In April 1970, Blanche Lovell, mother of the commander of the Apollo 13Jim Lovell, was looking for his son on TV. In Ron Howard’s realistic film (from 1995), the scene is poignant: in a nursing home, she waits to see the historic launch, only to discover that the major networks – ABC, CBS and NBC – had decided that going to the Moon had become “routine”, with no right to direct broadcast. The world only turned on the television again when the disaster happened and the fight for survival became entertainment.
This scene was not just a dramatic device; is the portrait of a world of “gatekeepers”, of those who decide what the “people” have the right to see. In the era Apollowhen the guardians of attention decided the space was boring, the space ceased to exist for the public.
Today, although many people linked to the profession sigh with nostalgia for those times, we experience the total opposite. This is why the “new” space race, led in recent days by the mission Artemisbut also by SpaceX, does not depend on the permission of any editor or director of a media organization. It lives in the cybersphere and in the fragmentation of niches that, together, form global audiences that traditional media can no longer ignore.
But this is where the exploration of the void intersects with the exploration of truth. Many look at the current social media landscape – populated by trolls, flatearthers and conspiracy theories – as a threat to science. Reflecting this thought, a speech at the UN General Assembly, in September 2022, by the then Prime Minister of New Zealand, Jacinda Ardern, has now gone “viral” again on social media (both to criticize and to praise, depending on…), arguing that disinformation should be treated as a “weapon of war”. For her, freedom of expression without state or institutional control leads to “chaos, preventing collective action” on “issues such as climate change”.
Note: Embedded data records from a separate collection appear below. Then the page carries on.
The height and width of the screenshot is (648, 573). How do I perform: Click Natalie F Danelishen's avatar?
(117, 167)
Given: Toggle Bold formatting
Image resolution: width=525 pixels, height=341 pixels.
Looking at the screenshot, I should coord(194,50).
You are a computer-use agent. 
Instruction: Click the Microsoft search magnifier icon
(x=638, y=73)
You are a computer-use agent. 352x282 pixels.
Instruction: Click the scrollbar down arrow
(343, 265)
Ardern embodies – her governance reflected this, in fact – the vision of those who believe that only benevolent elites are capable of filtering reality for the masses and that their tutelage is necessary to avert disaster. And there are so many who follow this philosophy… But History teaches us that, whenever the State tries to decide what are “facts” and “fake news”, he always moves towards the newspaper model Pravda: an official truth that serves only to protect power. The Soviet model collapsed precisely because it eliminated the mechanisms of feedback: without the “noise” of criticism and exposed error, the system became fragile and blind, and rotted from the inside in half a dozen days (literally).
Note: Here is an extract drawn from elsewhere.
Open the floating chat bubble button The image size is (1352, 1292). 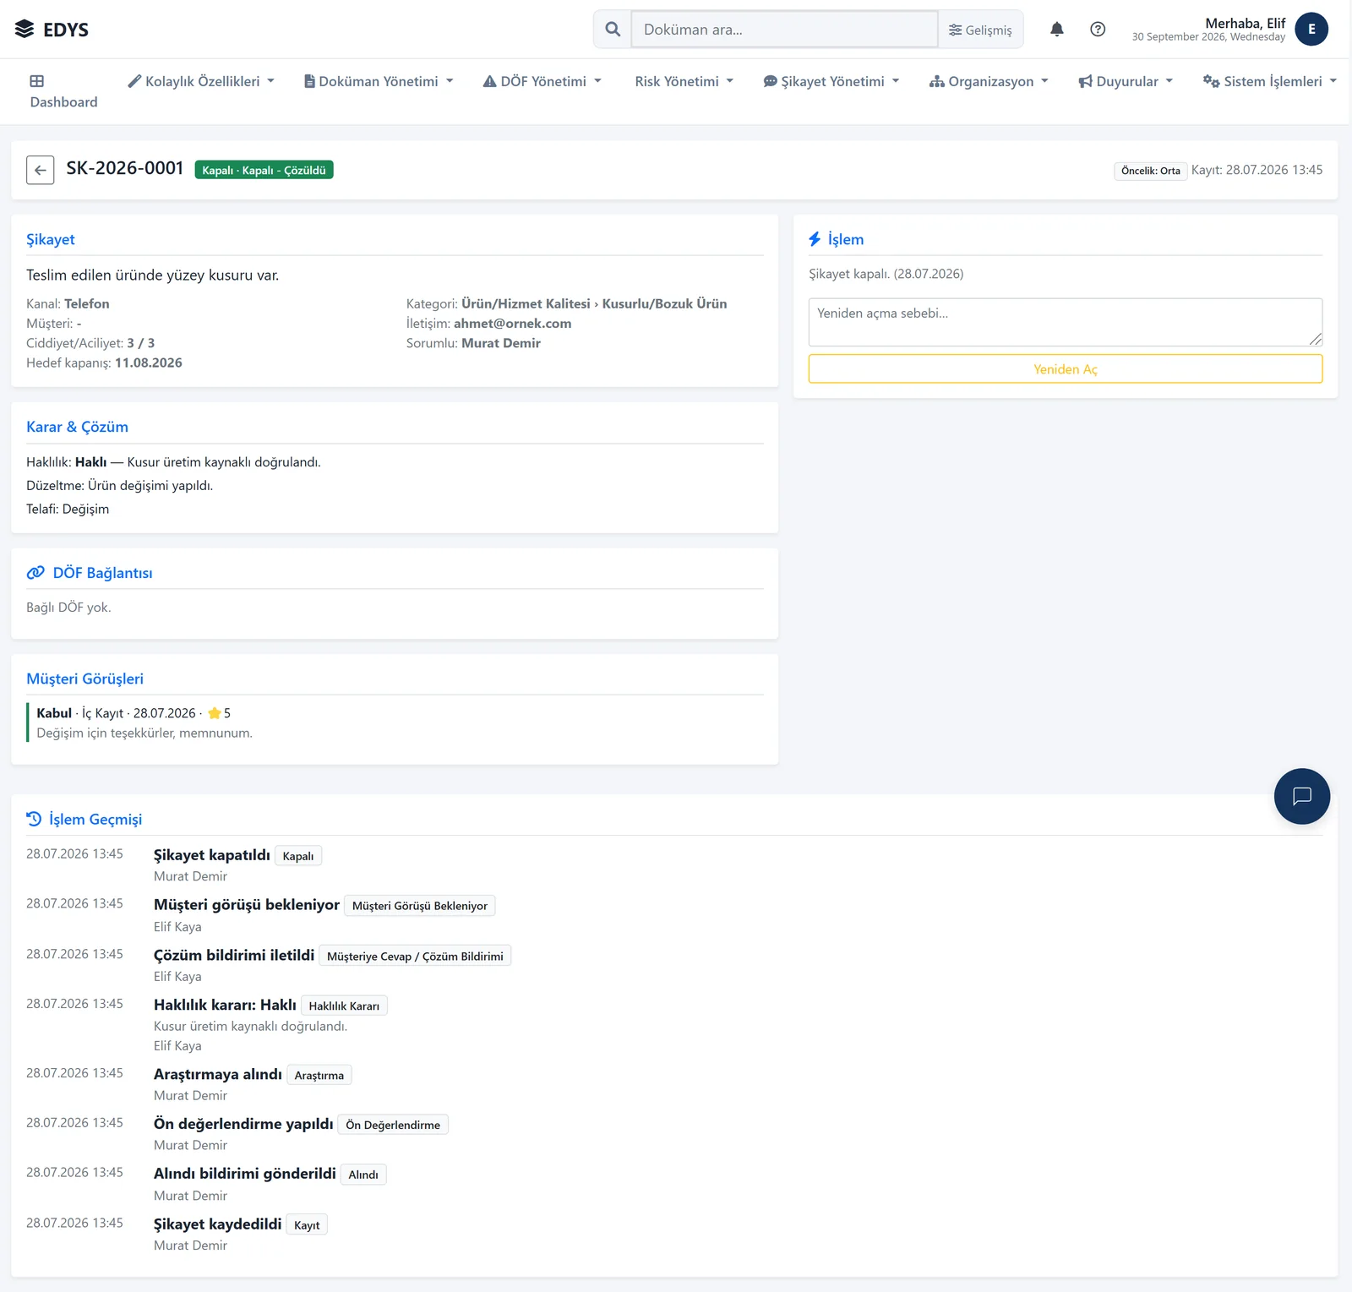click(1302, 796)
In the market of ideas, truth works exactly as price does in a free market, as Smith explained. There may be speculation and bubbles of lies, but the gravitational pressure of reality always ends up bringing information back to facts. Just give him some time. Today’s digital “niche” – the enthusiasts who analyze every image in the Starship in high definition, the images sent from the Orion – is the army of fact-checkers. And they are more and much better informed than the flatearthers that “to troll” this same information. They do not ask permission to check telemetry, on the contrary, they force institutions to be transparent, through constant surveillance.
On the other hand, the trolls and the ignorant people who bombard public opinion are the price to pay for freedom. And when you look at it, it’s a cheap price. It is not from the benevolence of the bureaucrat (or the “gentle” tutelage of Ardern) that we expect the truth. On the contrary. It can only come from fierce competition between those who want to be heard. The attempt to create state “security bubbles” only atrophies the critical muscle of the citizen. A society that is never challenged by lies becomes incapable of recognizing the truth.
The current space race is, therefore, a race for the truth in a decentralized way. Smith’s principles (and refined by Thomas Sowell) show us that the market of ideas, even in its “savagery”, is more resilient than any Ministry of Truth. Because Physics doesn’t care about state decrees or protected narratives. The rocket either takes off or explodes. And, in a world of free information, there will always be millions of attentive eyes to witness the fact, ensuring that the truth is not the property of anyone, but a real asset of everyone.